The problem: In the text on early Christianity's rapid rise, why is Christianity described as "a rare and dramatic case of a faith that triumphed"?

Text segment:
This is still a question that scholars debate: Why did early Christianity rise so rapidly?

THE QUESTION:

Why did early Christianity rise so rapidly?

THE RELIGION GUY'S ANSWER:

New religions appear all the time, nowhere more than in the United States, but very few ever achieve prominence and permanence. Christianity is a rare and dramatic case of a faith that triumphed. The tale is told in Rodney Stark's classic "The Rise of Christianity" with this descriptive subtitle in the 1997 paperback edition (still on sale): "How the Obscure, Marginal Jesus Movement Became the Dominant Religious Force in the Western World in a Few Centuries."

Sociologist Stark is now retired as co-director of Baylor University's esteemed Institute for Studies of Religion. The book treats its subject as a puzzle to be explained by objective social science scholarship and does not consider whether Christian teachings are true.

Though we lack reliable census data, Stark's best estimate was that only 7,530 Christians existed at the close of the apostolic era in A.D. 100 [which conflicts with Acts 2:41]. He said the total exceeded 1 million by 250 when systemic persecution by the Roman empire was reaching its peak. The Edict of Milan in 313 allowed the faith to exist without harassment, and as of 350 there were 33.9 million Christians. Stark figured that was a 56.5% majority of the population. Inevitably, by 380 this became the empire's official creed.

Pointing records for text and elements:
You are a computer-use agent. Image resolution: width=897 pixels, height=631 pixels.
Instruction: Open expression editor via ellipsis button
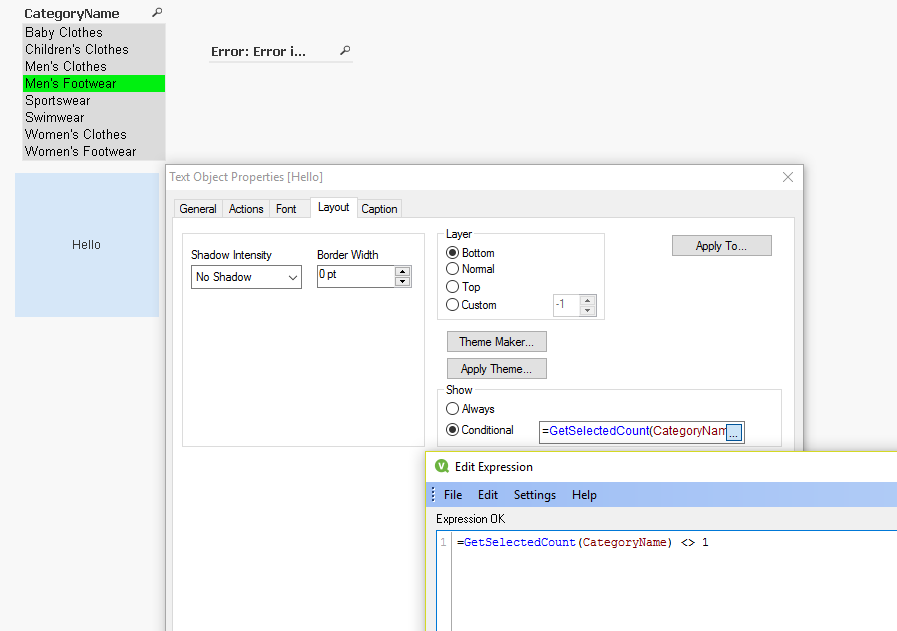point(734,432)
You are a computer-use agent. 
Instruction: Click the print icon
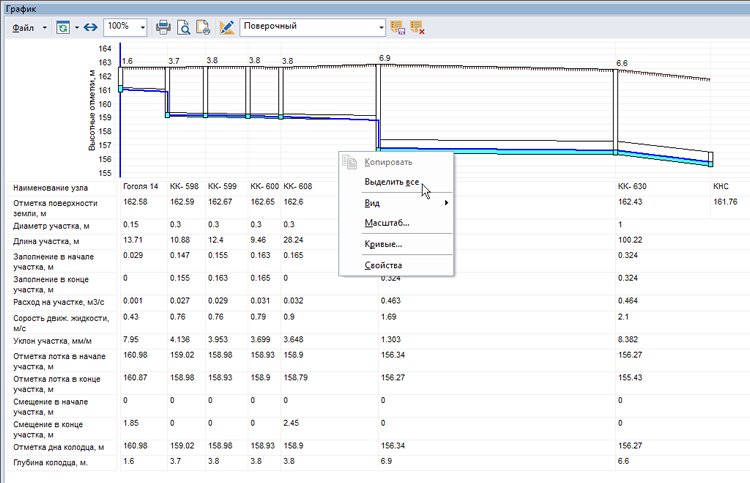164,27
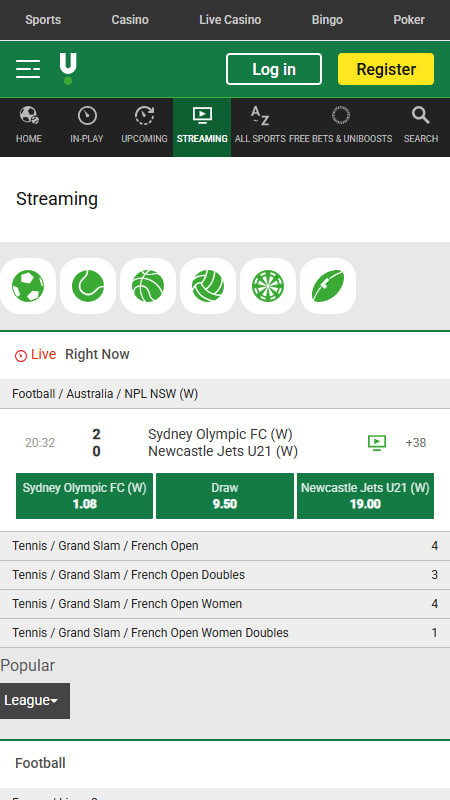Expand Tennis / Grand Slam / French Open section
This screenshot has height=800, width=450.
(225, 546)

Solved problem: New religions appear all the time, most of all in the United States, but very few ever achieve prominence and permanence. Christianity is one of those rare few that did.